Last year the lilies Great-Grandpa shared with me came up, but weren't sturdy enough yet to bloom.

This year, however, we're going to get a decent showing, and I finally get to see what color they are!

From the looks of it, they're going to be a beautiful deep pinkish corally red.


Sunday, June 24, 2018

Garden help

With a week long visit from my parents' friend from Wisconsin, we were able to get the front garden by the driveways weeded and mulched (with a thick layer of newspaper - free and ugly - and a thin layer of Menards' cheapest mulch), despite my being 36 weeks pregnant.

The girls were often swirling around nearby, and I was grateful for Rinnah's help throwing a few more annuals into the gap at the bottom that's just a little too close to the salt and the plow to be good for much. I've still got to figure out which perennials will be good down there.


I also gained a few plants (down here all sedum) from our neighbors who are moving and wanted a place to stash some perennials until they find a new place. Even better, she planted them for me, since the ground is a long way down these days! The sharing is definitely part of the fun of a garden.

Saturday, June 23, 2018

Thursday, May 24, 2018

Garden style

Who knew that disassembled bleeding hearts could make such great dress-up jewelry?

Sunday, April 15, 2018

Great-grandpa's garden

The day after the blizzard...

It looks a little different out there in the yard this year than it did a year ago yesterday!
 or a year ago today!

Monday, March 26, 2018

Syrup

Even when nothing is growing in the garden, there are still opportunities to take advantage of its productive opportunities. We've been tapping our maple trees, and those of two or three of our neighbors since Reuben was a very small boy. It's now become one of his very favorite activities of the whole year, and he takes the work very seriously.
Tapping the trees - we use old milk jugs to catch the sap.

Matt's been using a three-pan system for the last two years. This makes the whole process go a lot faster, and he's been able to get a lighter syrup for the finished product, too.

Just to the left of center you can see a big cylinder of ice he pulled out of his holding bucket, using the Native American trick of just freezing off the water and getting a head start on concentrating the sap to get to the proper sugar content.

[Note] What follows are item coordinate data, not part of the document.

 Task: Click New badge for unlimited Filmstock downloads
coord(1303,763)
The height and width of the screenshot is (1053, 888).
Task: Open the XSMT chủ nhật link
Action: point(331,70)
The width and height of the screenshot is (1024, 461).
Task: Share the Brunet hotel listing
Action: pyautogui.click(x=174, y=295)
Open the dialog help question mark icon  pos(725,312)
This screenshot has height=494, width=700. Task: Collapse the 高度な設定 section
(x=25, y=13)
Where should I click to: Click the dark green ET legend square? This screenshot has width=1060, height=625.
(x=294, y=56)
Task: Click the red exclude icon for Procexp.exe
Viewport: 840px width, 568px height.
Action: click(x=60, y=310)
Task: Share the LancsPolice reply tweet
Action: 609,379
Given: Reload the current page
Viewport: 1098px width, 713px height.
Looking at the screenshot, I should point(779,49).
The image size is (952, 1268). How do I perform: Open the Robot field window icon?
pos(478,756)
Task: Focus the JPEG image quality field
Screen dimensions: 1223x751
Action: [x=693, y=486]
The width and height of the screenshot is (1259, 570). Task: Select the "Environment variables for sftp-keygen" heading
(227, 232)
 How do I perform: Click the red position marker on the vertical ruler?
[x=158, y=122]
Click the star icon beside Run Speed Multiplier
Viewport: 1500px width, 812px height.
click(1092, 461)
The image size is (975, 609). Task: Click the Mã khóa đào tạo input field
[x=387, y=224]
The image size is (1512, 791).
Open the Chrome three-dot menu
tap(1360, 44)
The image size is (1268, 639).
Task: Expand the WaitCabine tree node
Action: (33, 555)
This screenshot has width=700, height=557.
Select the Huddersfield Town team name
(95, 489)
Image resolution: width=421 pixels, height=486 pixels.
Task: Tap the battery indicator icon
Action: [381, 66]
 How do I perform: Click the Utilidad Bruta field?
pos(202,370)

The whole rig in all its glory. Those cinder blocks are slowly crumbling - every year it's a little more "riggish" and one of these years he's going to have to purchase some new ones! (These are all still left over from the demolition during remodeling at our church years ago.)

Reuben's beloved job is to feed the fire.

 And the finished product from the first boil: nearly two gallons of beautiful, pure, home grown and home made maple syrup!